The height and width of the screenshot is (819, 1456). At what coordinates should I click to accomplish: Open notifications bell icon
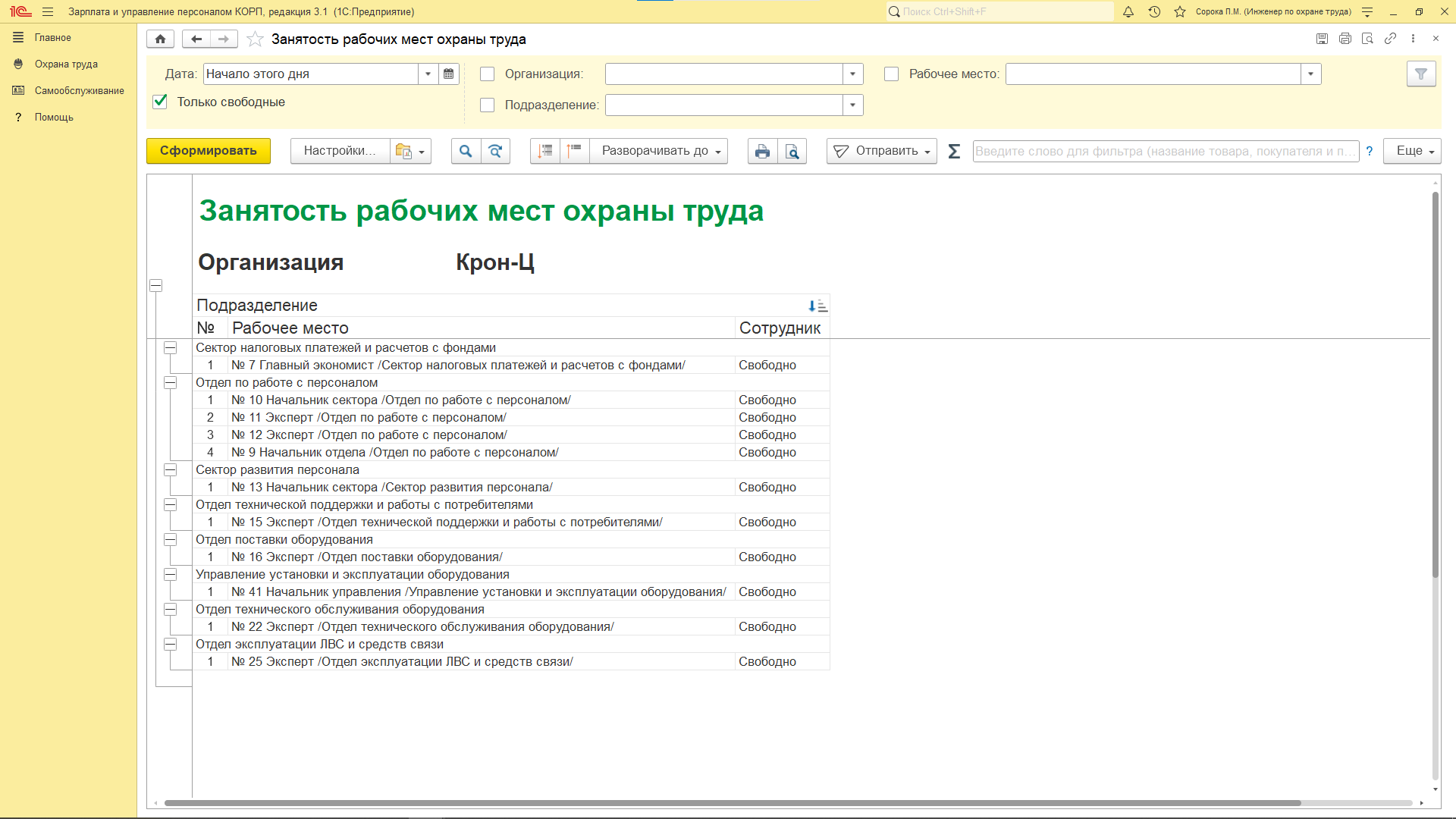[x=1128, y=12]
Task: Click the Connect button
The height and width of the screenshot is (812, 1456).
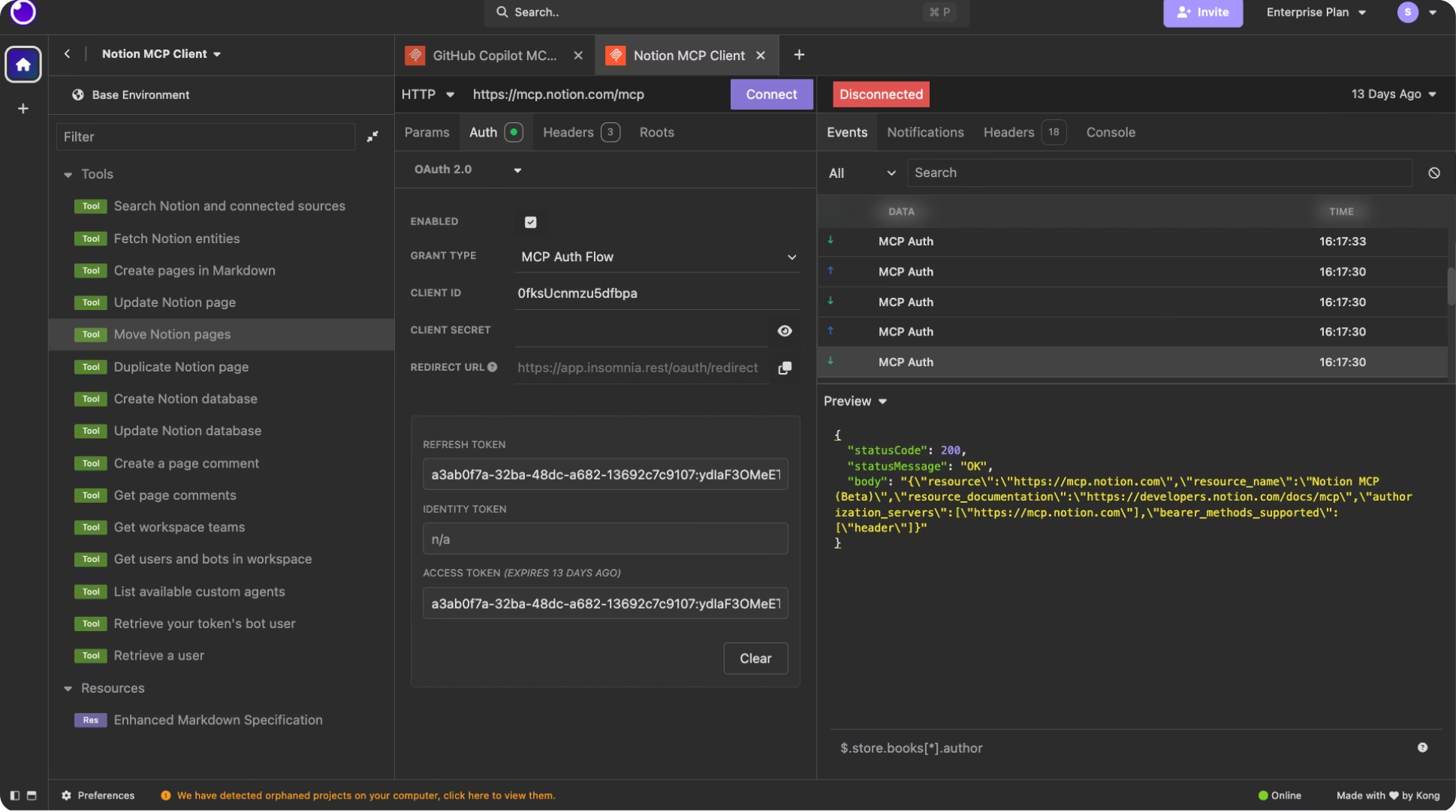Action: pos(771,95)
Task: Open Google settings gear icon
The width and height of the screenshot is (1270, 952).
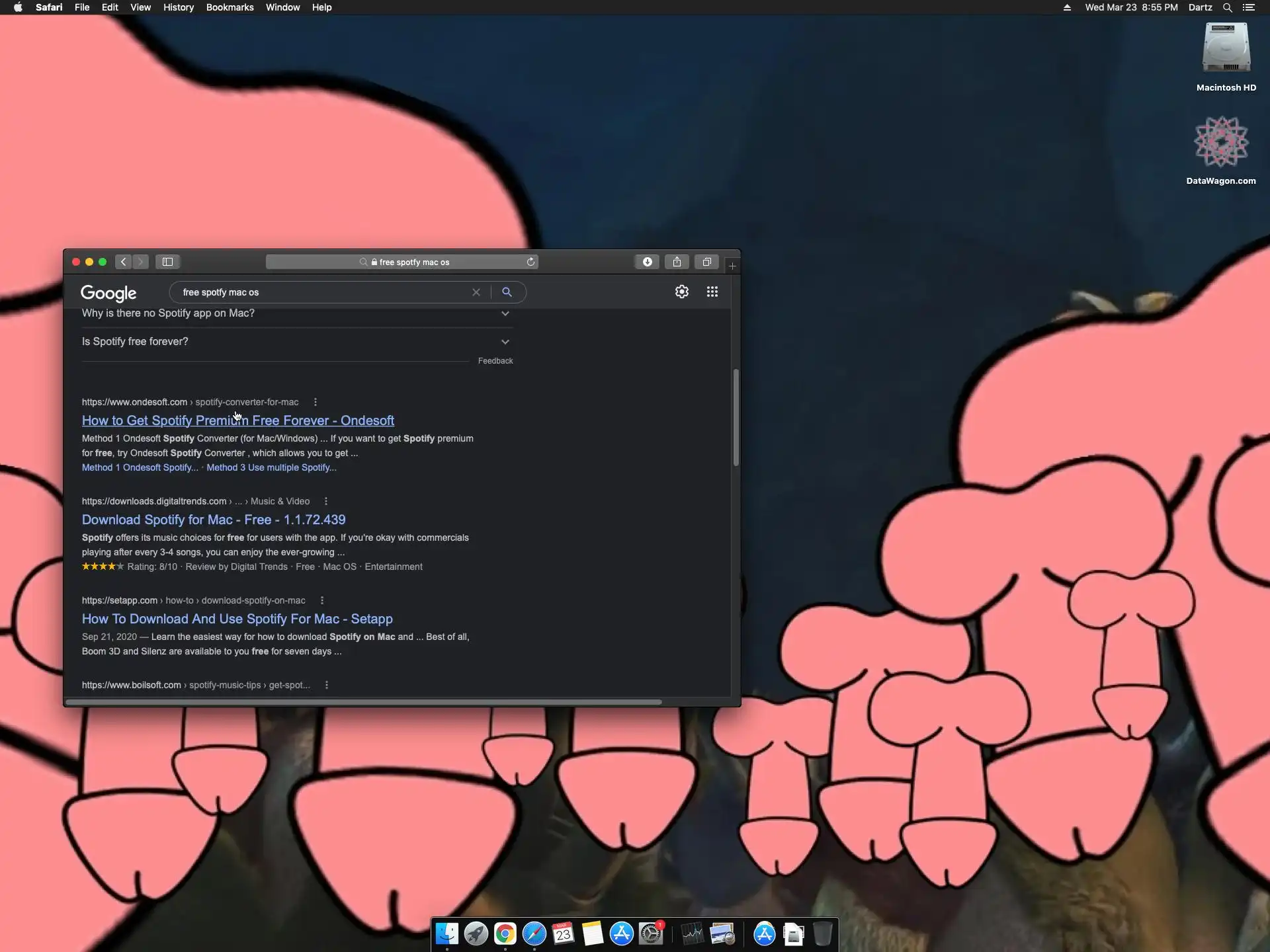Action: click(x=682, y=292)
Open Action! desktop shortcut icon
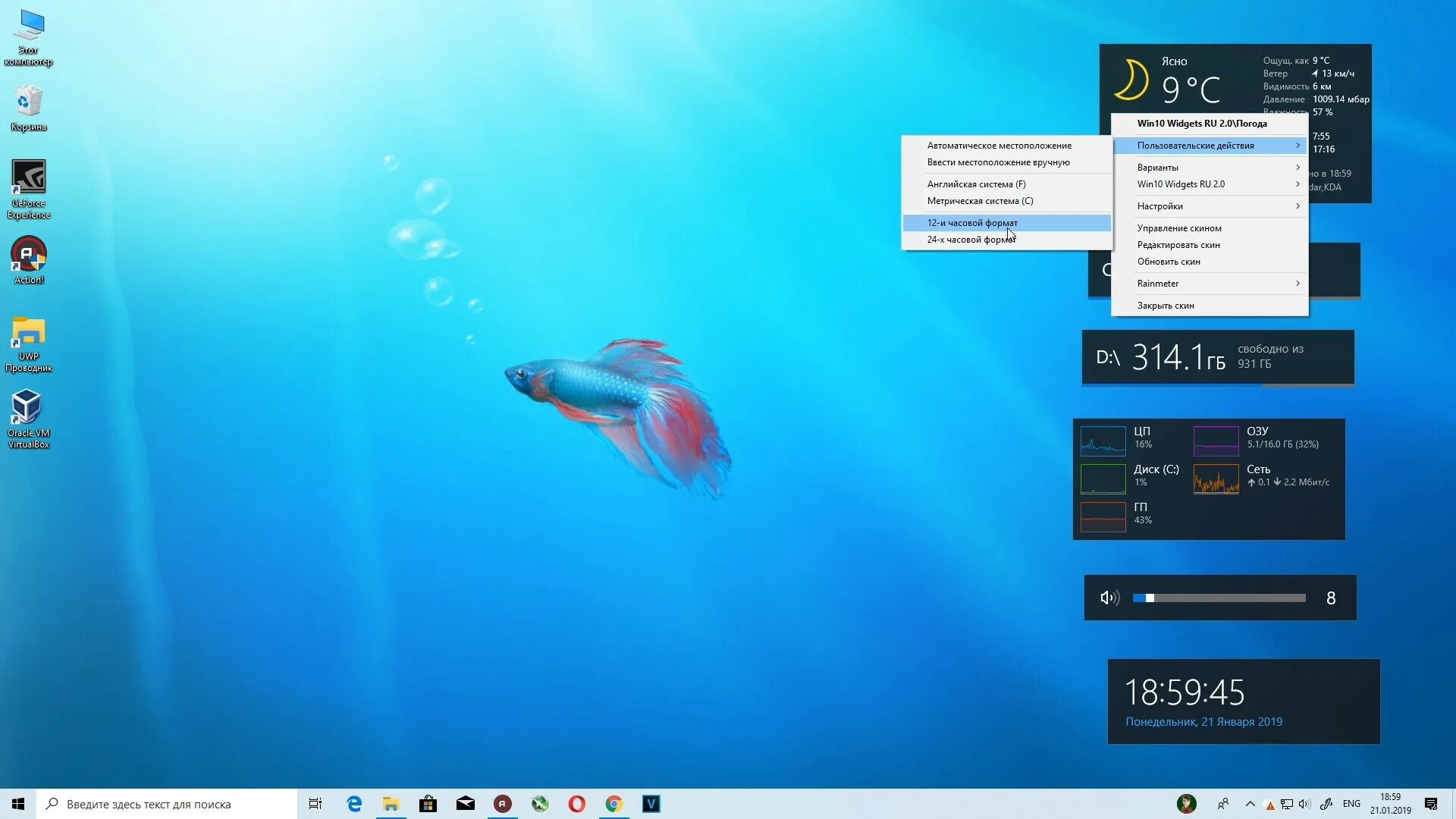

____________________

WHAT YOU ARE ASKED TO DO:
Skipping the pictures, output the entries exactly as they appear above.

RESULT OF THE EXERCISE:
The height and width of the screenshot is (819, 1456). At what coordinates should I click to accomplish: Open notifications bell icon
[x=1128, y=12]
Task: Click the Connect button
The height and width of the screenshot is (812, 1456).
Action: pos(771,95)
Task: Open Google settings gear icon
The width and height of the screenshot is (1270, 952).
Action: click(x=682, y=292)
Open Action! desktop shortcut icon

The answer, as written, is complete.